Action item: A complete and exact copy of the entries below is the expected result.

Input for this task:
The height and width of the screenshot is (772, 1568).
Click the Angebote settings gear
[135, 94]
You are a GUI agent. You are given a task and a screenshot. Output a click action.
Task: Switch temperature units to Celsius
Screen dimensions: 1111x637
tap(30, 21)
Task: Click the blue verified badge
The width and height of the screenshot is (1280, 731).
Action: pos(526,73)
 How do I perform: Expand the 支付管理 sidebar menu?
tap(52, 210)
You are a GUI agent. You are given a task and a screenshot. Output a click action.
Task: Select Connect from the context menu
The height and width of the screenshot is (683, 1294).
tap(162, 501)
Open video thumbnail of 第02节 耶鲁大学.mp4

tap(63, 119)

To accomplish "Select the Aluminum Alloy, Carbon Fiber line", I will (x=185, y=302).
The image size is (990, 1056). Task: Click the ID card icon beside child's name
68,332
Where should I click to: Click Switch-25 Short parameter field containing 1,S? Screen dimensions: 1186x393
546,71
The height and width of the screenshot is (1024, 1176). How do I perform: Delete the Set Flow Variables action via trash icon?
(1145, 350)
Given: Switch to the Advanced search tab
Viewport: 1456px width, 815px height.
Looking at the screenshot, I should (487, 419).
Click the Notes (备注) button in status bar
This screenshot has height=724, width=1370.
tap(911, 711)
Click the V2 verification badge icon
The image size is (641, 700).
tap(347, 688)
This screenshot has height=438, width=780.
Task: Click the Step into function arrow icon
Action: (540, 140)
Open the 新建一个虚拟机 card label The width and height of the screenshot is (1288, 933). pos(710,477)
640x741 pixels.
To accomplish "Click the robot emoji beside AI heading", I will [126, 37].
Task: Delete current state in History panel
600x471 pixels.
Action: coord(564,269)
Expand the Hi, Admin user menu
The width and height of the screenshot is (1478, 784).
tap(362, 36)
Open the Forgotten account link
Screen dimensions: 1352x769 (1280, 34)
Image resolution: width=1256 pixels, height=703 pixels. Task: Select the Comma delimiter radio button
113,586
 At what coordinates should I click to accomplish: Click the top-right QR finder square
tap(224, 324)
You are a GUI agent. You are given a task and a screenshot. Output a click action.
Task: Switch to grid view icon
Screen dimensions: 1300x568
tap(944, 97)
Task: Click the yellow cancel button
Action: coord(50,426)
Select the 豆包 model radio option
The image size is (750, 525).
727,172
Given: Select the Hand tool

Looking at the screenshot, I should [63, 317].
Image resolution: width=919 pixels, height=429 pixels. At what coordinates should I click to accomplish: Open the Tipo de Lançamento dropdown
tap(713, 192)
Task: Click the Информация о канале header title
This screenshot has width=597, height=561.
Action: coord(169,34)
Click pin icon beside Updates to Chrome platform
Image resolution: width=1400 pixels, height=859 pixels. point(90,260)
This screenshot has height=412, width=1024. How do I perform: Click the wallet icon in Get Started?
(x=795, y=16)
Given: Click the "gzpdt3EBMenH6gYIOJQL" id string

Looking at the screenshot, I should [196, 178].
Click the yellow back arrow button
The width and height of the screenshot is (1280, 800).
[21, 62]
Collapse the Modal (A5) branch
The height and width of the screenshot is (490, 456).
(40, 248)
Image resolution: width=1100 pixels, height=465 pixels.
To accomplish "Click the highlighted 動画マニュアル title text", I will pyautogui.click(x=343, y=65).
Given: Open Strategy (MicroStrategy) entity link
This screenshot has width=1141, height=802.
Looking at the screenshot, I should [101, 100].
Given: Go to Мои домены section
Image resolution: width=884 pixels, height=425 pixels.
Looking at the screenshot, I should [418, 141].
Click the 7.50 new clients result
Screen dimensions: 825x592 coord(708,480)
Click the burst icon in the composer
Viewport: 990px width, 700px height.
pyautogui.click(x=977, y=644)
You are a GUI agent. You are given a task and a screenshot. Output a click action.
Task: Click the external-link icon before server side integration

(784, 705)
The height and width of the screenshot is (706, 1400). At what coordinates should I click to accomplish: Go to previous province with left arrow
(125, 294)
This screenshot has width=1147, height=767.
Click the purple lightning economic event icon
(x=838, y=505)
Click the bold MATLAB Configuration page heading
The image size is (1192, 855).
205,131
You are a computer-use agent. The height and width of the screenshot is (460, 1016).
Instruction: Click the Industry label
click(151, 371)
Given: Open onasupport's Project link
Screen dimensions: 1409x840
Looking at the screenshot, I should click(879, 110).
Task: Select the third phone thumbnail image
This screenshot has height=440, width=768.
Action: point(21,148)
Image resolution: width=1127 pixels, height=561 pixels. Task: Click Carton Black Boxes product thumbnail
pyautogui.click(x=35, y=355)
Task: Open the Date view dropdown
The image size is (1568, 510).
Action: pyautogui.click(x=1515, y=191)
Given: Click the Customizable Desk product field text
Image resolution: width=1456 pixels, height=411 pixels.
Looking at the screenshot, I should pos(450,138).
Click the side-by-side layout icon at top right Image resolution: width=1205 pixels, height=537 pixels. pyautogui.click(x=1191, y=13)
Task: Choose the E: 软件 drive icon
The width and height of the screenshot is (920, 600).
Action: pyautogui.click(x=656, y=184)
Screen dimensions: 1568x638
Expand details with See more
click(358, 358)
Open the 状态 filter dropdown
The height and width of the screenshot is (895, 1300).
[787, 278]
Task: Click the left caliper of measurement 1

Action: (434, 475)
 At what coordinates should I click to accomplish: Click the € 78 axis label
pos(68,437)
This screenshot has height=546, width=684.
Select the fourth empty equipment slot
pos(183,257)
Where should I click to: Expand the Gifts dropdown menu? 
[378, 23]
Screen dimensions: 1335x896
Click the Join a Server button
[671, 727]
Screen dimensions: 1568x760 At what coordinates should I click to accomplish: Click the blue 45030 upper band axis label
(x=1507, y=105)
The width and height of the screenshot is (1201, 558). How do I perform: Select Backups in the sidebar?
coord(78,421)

The answer:
The height and width of the screenshot is (772, 1568).
Click the Angebote settings gear
[135, 94]
You are a GUI agent. You are given a task and a screenshot. Output a click action.
Task: Switch temperature units to Celsius
Screen dimensions: 1111x637
tap(30, 21)
Task: Click the blue verified badge
The width and height of the screenshot is (1280, 731).
Action: pos(526,73)
 How do I perform: Expand the 支付管理 sidebar menu?
tap(52, 210)
You are a GUI agent. You are given a task and a screenshot. Output a click action.
Task: Select Connect from the context menu
The height and width of the screenshot is (683, 1294).
tap(162, 501)
Open video thumbnail of 第02节 耶鲁大学.mp4

tap(63, 119)

To accomplish "Select the Aluminum Alloy, Carbon Fiber line", I will (x=185, y=302).
The image size is (990, 1056). Task: Click the ID card icon beside child's name
68,332
Where should I click to: Click Switch-25 Short parameter field containing 1,S? Screen dimensions: 1186x393
546,71
The height and width of the screenshot is (1024, 1176). How do I perform: Delete the Set Flow Variables action via trash icon?
(1145, 350)
Given: Switch to the Advanced search tab
Viewport: 1456px width, 815px height.
Looking at the screenshot, I should (487, 419).
Click the Notes (备注) button in status bar
This screenshot has height=724, width=1370.
tap(911, 711)
Click the V2 verification badge icon
The image size is (641, 700).
tap(347, 688)
This screenshot has height=438, width=780.
Task: Click the Step into function arrow icon
Action: (540, 140)
Open the 新建一个虚拟机 card label The width and height of the screenshot is (1288, 933). pos(710,477)
640x741 pixels.
To accomplish "Click the robot emoji beside AI heading", I will [126, 37].
Task: Delete current state in History panel
600x471 pixels.
Action: coord(564,269)
Expand the Hi, Admin user menu
The width and height of the screenshot is (1478, 784).
tap(362, 36)
Open the Forgotten account link
Screen dimensions: 1352x769 (1280, 34)
Image resolution: width=1256 pixels, height=703 pixels. Task: Select the Comma delimiter radio button
113,586
 At what coordinates should I click to accomplish: Click the top-right QR finder square
tap(224, 324)
You are a GUI agent. You are given a task and a screenshot. Output a click action.
Task: Switch to grid view icon
Screen dimensions: 1300x568
tap(944, 97)
Task: Click the yellow cancel button
Action: coord(50,426)
Select the 豆包 model radio option
The image size is (750, 525).
727,172
Given: Select the Hand tool

Looking at the screenshot, I should [63, 317].
Image resolution: width=919 pixels, height=429 pixels. At what coordinates should I click to accomplish: Open the Tipo de Lançamento dropdown
tap(713, 192)
Task: Click the Информация о канале header title
This screenshot has width=597, height=561.
Action: coord(169,34)
Click pin icon beside Updates to Chrome platform
Image resolution: width=1400 pixels, height=859 pixels. point(90,260)
This screenshot has height=412, width=1024. How do I perform: Click the wallet icon in Get Started?
(x=795, y=16)
Given: Click the "gzpdt3EBMenH6gYIOJQL" id string

Looking at the screenshot, I should [196, 178].
Click the yellow back arrow button
The width and height of the screenshot is (1280, 800).
[21, 62]
Collapse the Modal (A5) branch
The height and width of the screenshot is (490, 456).
(40, 248)
Image resolution: width=1100 pixels, height=465 pixels.
To accomplish "Click the highlighted 動画マニュアル title text", I will pyautogui.click(x=343, y=65).
Given: Open Strategy (MicroStrategy) entity link
This screenshot has width=1141, height=802.
Looking at the screenshot, I should [101, 100].
Given: Go to Мои домены section
Image resolution: width=884 pixels, height=425 pixels.
Looking at the screenshot, I should [418, 141].
Click the 7.50 new clients result
Screen dimensions: 825x592 coord(708,480)
Click the burst icon in the composer
Viewport: 990px width, 700px height.
pyautogui.click(x=977, y=644)
You are a GUI agent. You are given a task and a screenshot. Output a click action.
Task: Click the external-link icon before server side integration

(784, 705)
The height and width of the screenshot is (706, 1400). At what coordinates should I click to accomplish: Go to previous province with left arrow
(125, 294)
This screenshot has width=1147, height=767.
Click the purple lightning economic event icon
(x=838, y=505)
Click the bold MATLAB Configuration page heading
The image size is (1192, 855).
205,131
You are a computer-use agent. The height and width of the screenshot is (460, 1016).
Instruction: Click the Industry label
click(151, 371)
Given: Open onasupport's Project link
Screen dimensions: 1409x840
Looking at the screenshot, I should click(879, 110).
Task: Select the third phone thumbnail image
This screenshot has height=440, width=768.
Action: point(21,148)
Image resolution: width=1127 pixels, height=561 pixels. Task: Click Carton Black Boxes product thumbnail
pyautogui.click(x=35, y=355)
Task: Open the Date view dropdown
The image size is (1568, 510).
Action: pyautogui.click(x=1515, y=191)
Given: Click the Customizable Desk product field text
Image resolution: width=1456 pixels, height=411 pixels.
Looking at the screenshot, I should pos(450,138).
Click the side-by-side layout icon at top right Image resolution: width=1205 pixels, height=537 pixels. pyautogui.click(x=1191, y=13)
Task: Choose the E: 软件 drive icon
The width and height of the screenshot is (920, 600).
Action: pyautogui.click(x=656, y=184)
Screen dimensions: 1568x638
Expand details with See more
click(358, 358)
Open the 状态 filter dropdown
The height and width of the screenshot is (895, 1300).
[787, 278]
Task: Click the left caliper of measurement 1

Action: (434, 475)
 At what coordinates should I click to accomplish: Click the € 78 axis label
pos(68,437)
This screenshot has height=546, width=684.
Select the fourth empty equipment slot
pos(183,257)
Where should I click to: Expand the Gifts dropdown menu? 
[378, 23]
Screen dimensions: 1335x896
Click the Join a Server button
[671, 727]
Screen dimensions: 1568x760 At what coordinates should I click to accomplish: Click the blue 45030 upper band axis label
(x=1507, y=105)
The width and height of the screenshot is (1201, 558). How do I perform: Select Backups in the sidebar?
coord(78,421)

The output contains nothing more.